Art Pepper: Blues for the Fisherman
Blues for the Fisherman
Laurie Pepper has been the lightning rod for the music of her late husband, Art Pepper, since the saxophonist's death at 56 in 1982. She took proper control of his musical legacy in 1981 on the advice of the couple's accountant, transferring ownership of the saxophonist's works and contracts to the entity Arthur Pepper Music Inc., where, as intellectual assets, the corpus was protected from outside encroachment.

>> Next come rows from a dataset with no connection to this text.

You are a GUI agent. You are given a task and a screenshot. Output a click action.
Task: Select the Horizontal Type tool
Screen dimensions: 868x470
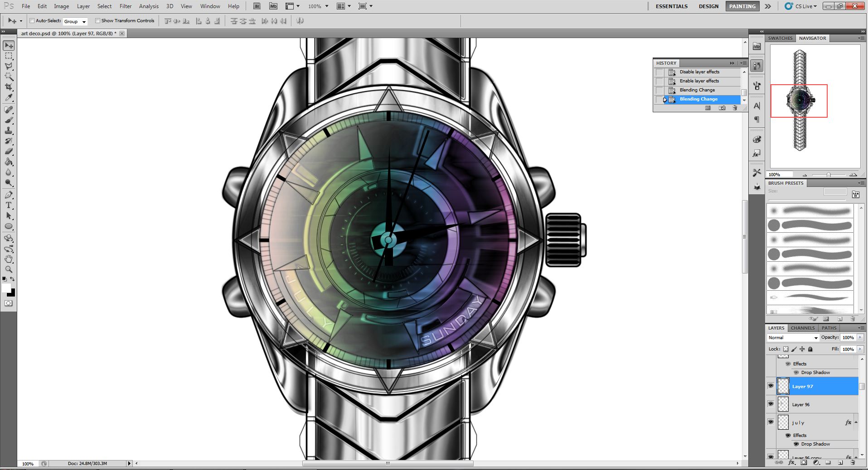tap(9, 205)
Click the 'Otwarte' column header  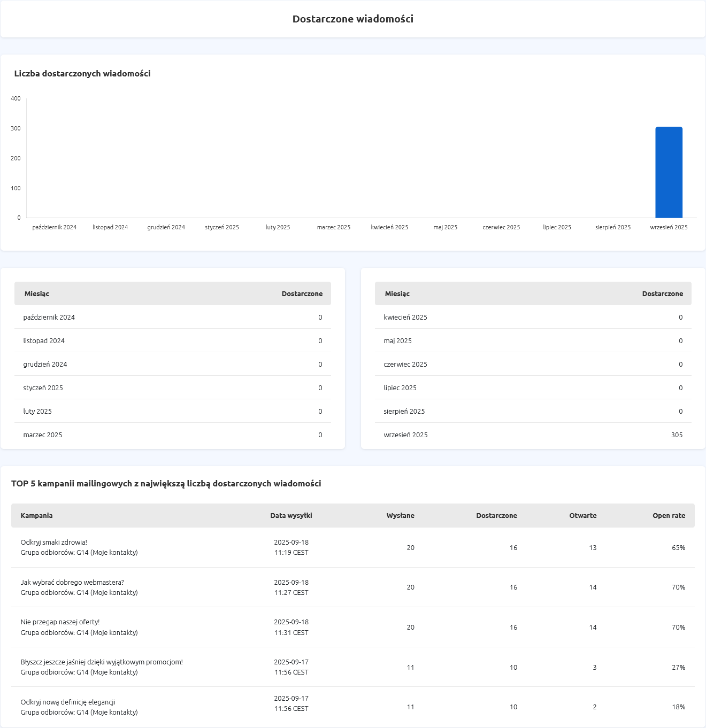pos(582,516)
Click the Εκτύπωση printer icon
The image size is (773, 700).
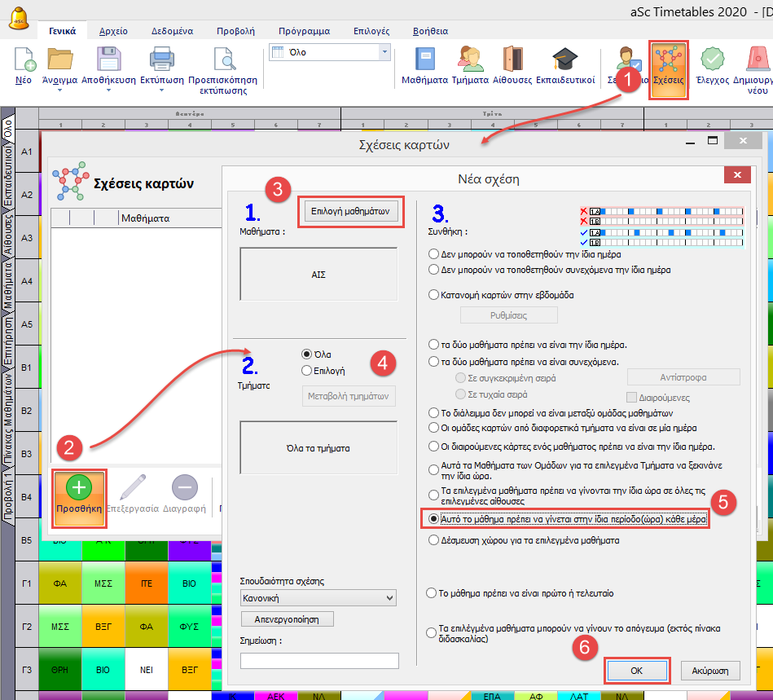tap(162, 60)
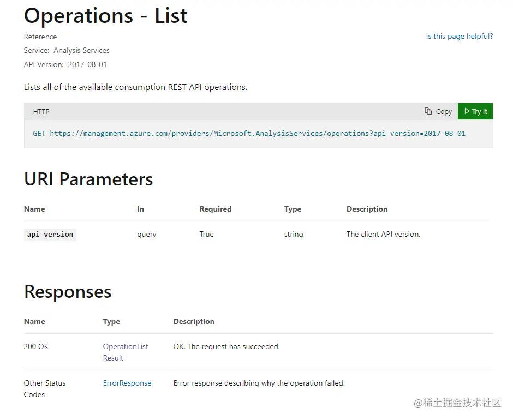
Task: Click the play icon on Try It
Action: pyautogui.click(x=467, y=111)
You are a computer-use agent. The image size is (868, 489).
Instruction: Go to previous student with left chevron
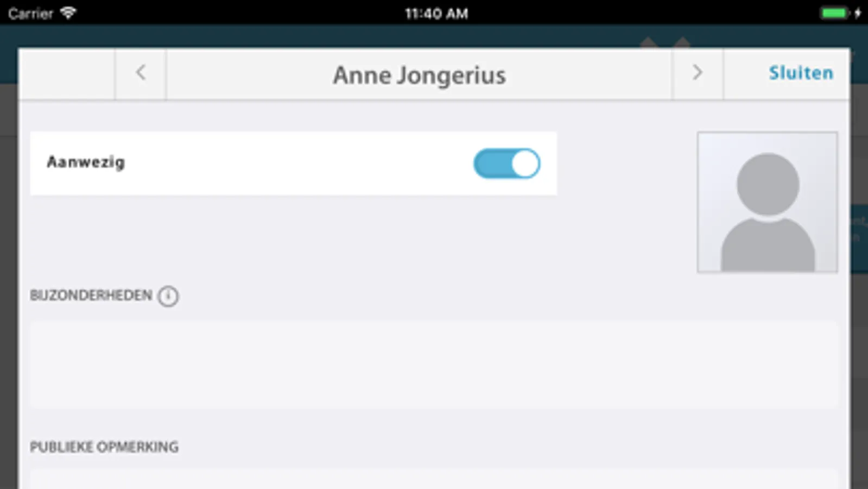click(141, 73)
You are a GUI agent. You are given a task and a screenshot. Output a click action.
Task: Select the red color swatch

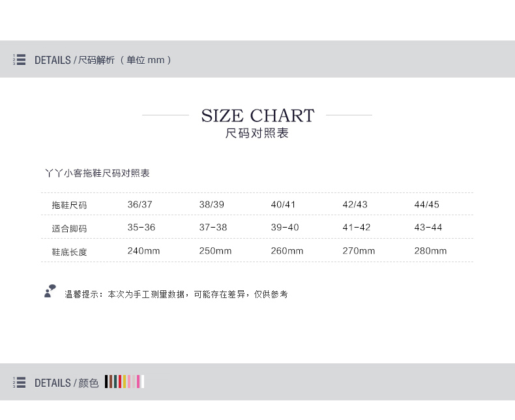[x=120, y=382]
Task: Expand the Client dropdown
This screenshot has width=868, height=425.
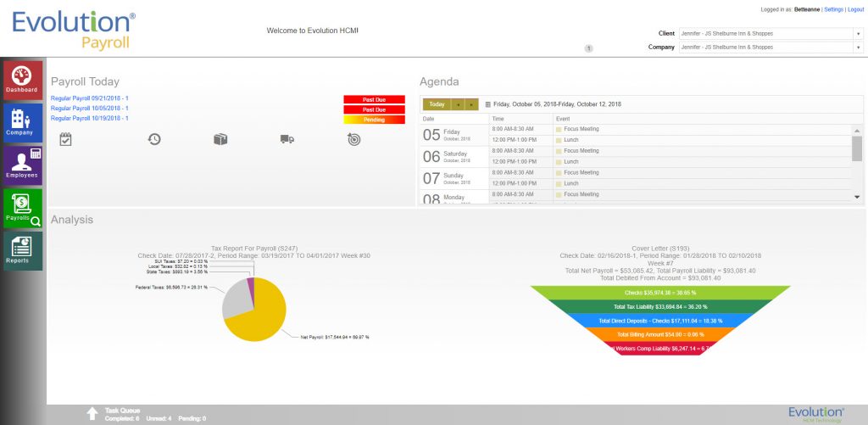Action: (x=858, y=34)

In 2006, Pepper founded Widow's Taste records, dedicated to releasing Art Pepper music previously unavailable commercially. These releases include the on-going Art Pepper: Unreleased Art series and the pirate/bootleg foiling release, Art Pepper: Jazz Showcase, Chicago (2010). The Unreleased Art series includes Art Pepper: Unreleased Art, Vol. IThe Complete Abashiri Concert: November 22, 1981; Unreleased Art, Vol. IIThe Last Concert: May 30, 1982 Kool Jazz Festival Kennedy Center, Washington D.C.; Unreleased Art, Vol. IIIThe Croydon Concert: May 14, 1981; The Art History Project: Unreleased Art Vol. IV; and Unreleased Art, Vol. VStuttgart May 25, 1981.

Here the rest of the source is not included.